Re: Help needed with foreach query for LDAP user i...

D3mby · ‎03-28-2023

Hey All,

Been banging my head for a few days with this one and will appreciate any feedback on the topic.
The scenario is the following:
- LDAP data is polled via ldapsearch and written to a csv lookup table - ldap_users
- The use case is to return all subordinates under a specific person in the company

Here's an example of the end goal:

Consider the following 5 lines in the csv lookup

cn displayName mail dn manager
dm123 Dean, Martin [email protected] CN=dm123,OU=T,OU=E,OU=S -
ep123 Elvis, Presley [email protected] CN=ep123,OU=T,OU=E,OU=S dm123
mj123 Michael, Jordan [email protected] CN=mj123,OU=T,OU=E,OU=S ep123
bc123 Bill, Clinton [email protected] CN=bc123,OU=T,OU=E,OU=S mj123
ba123 Buzz, Aldrin [email protected] CN=ba123,OU=T,OU=E,OU=S mj123

In this case, dm123 is the CEO of the company and is the direct manager of ep123. ep123 manages 1 person mj123, who then manages two people - bc123 and ba123.

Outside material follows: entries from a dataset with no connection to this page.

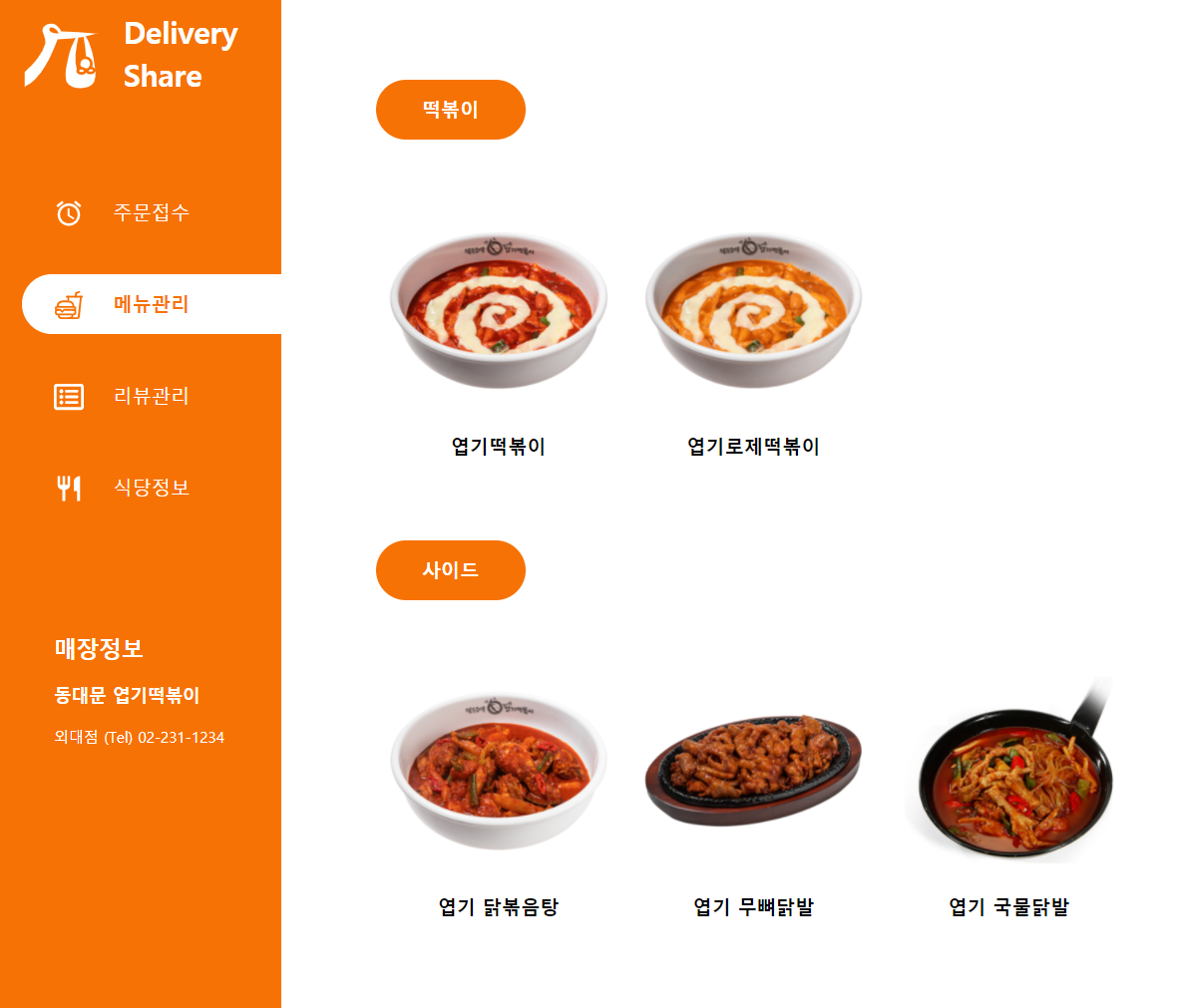Click the alarm clock icon for 주문접수
This screenshot has width=1192, height=1008.
(x=69, y=212)
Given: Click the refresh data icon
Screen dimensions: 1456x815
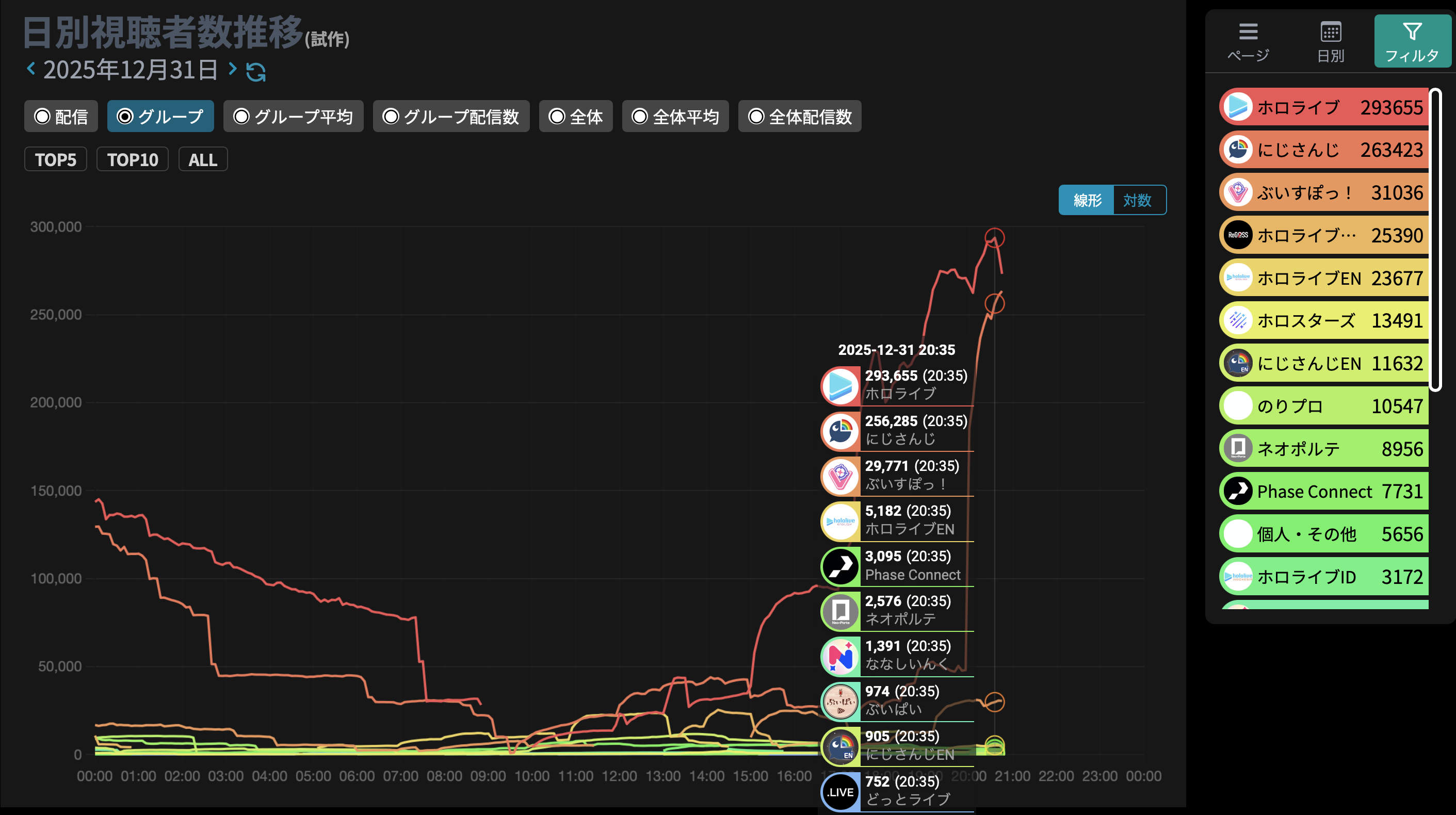Looking at the screenshot, I should [x=255, y=72].
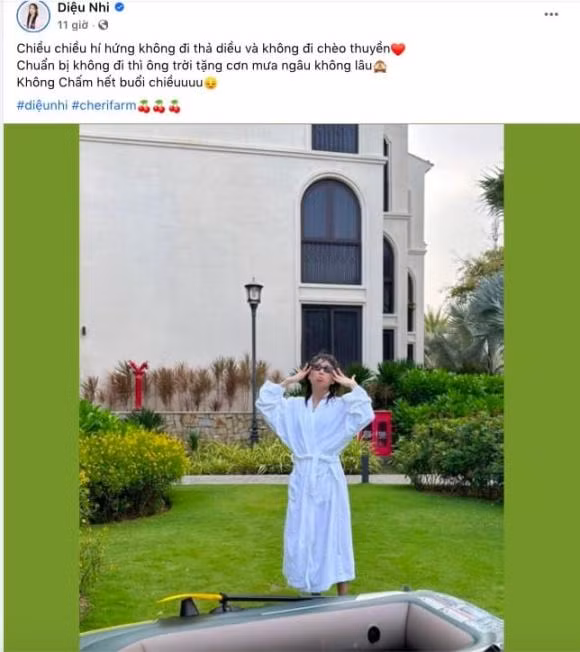
Task: Click the last cherry emoji in hashtag line
Action: [x=174, y=106]
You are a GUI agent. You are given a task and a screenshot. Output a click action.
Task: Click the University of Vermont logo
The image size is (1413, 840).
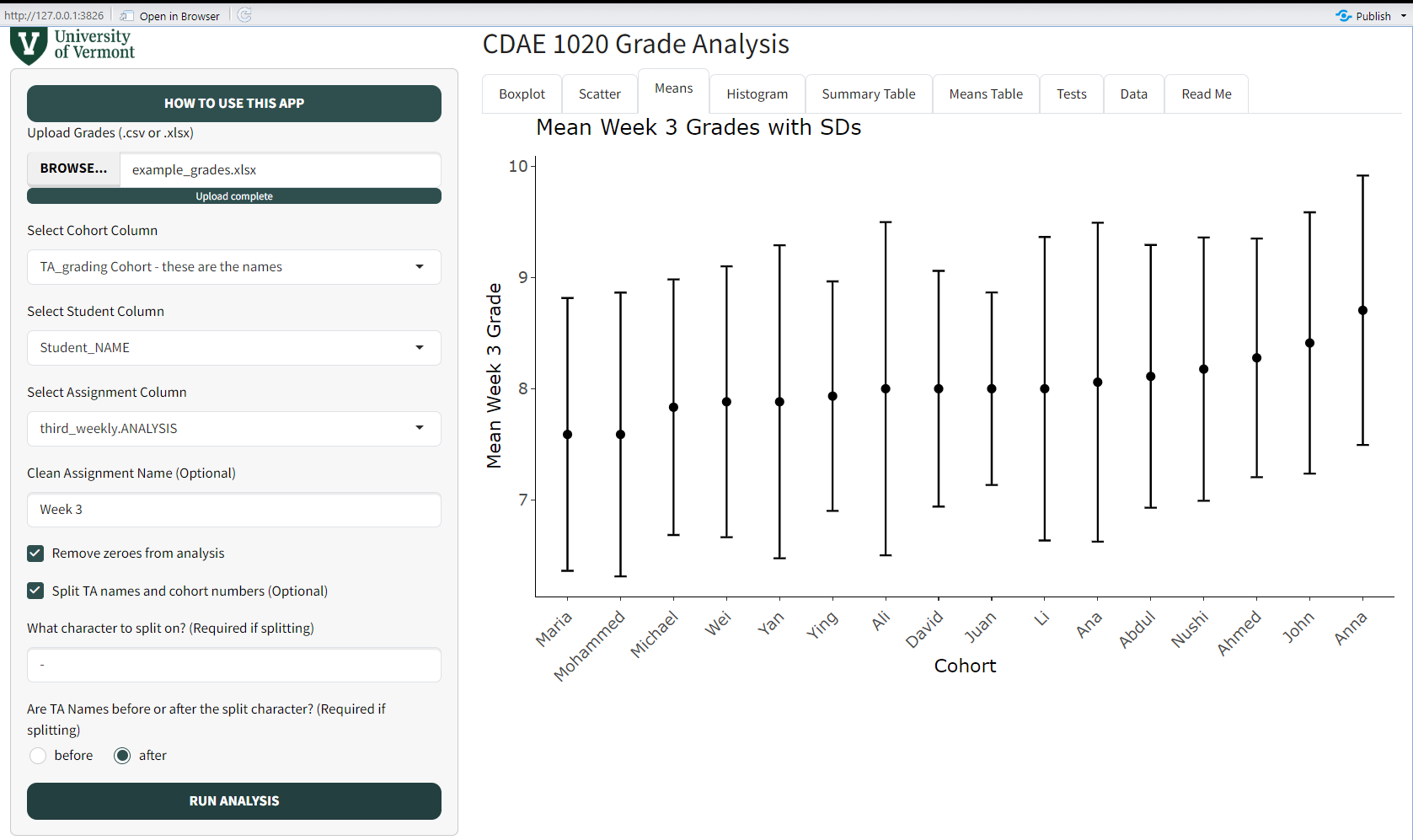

What is needed - if I run a query for the user dm123 to receive everybody under them in the company structure, so in this case, all other 4 users.

So far I'm swinging at using foreach to iterate over the ldap tree, but I can't figure out how to do multiple iterations.
Here's my search so far:

In manager= in the above, you would enter the person from who the iteration should begin. In this case, the CEO. The output returned is the cn, displayName, mail, dn for all their direct subordinates - ep123.
I then take the dn for them (ep123) and do a foreach, looking for any users who have a manager who's equal to the dn - this would be mj123. This provides me with the following output:

cn displayName mail dn mail_employee
ep123 Elvis, Presley [email protected] CN=ep123,OU=T,OU=E,OU=S [email protected]

This is good, but now I have two roadblocks:

- How to use mj123 (any piece of information-mail/dn/cn, doesn't matter which we chose for the example) to iterate once more and return bc123 and ba123.

Any help will be extremely appreciated!

scelikok · ‎03-29-2023

Hi @D3mby,

Based on @yuanliu solution, I followed another way. Below works with sample data. Could you please give it a try? You should adapt lookup lines and temp m_* variables according your count of management levels.

| inputlookup ldap_users.csv 
| eventstats values(cn) as underlings by manager 
| rename manager as m_3 
| lookup ldap_users.csv cn as m_3 OUTPUT manager as m_2 
| lookup ldap_users.csv cn as m_2 OUTPUT manager as m_1 
| lookup ldap_users.csv cn as m_1 OUTPUT manager as m_0 
| foreach m_* 
    [ eval mng='<<FIELD>>' 
    | eval managers=mvappend(managers,mng) ] 
| fields - m_* - mng - underlings 
| stats values(*) as * by managers 
| where managers!="-"

If this reply helps you an upvote and "Accept as Solution" is appreciated.

yuanliu · ‎03-28-2023

A few months ago, there was another question about org chart, but the user quickly deleted the question. Although the data format is different, you can use the same technique.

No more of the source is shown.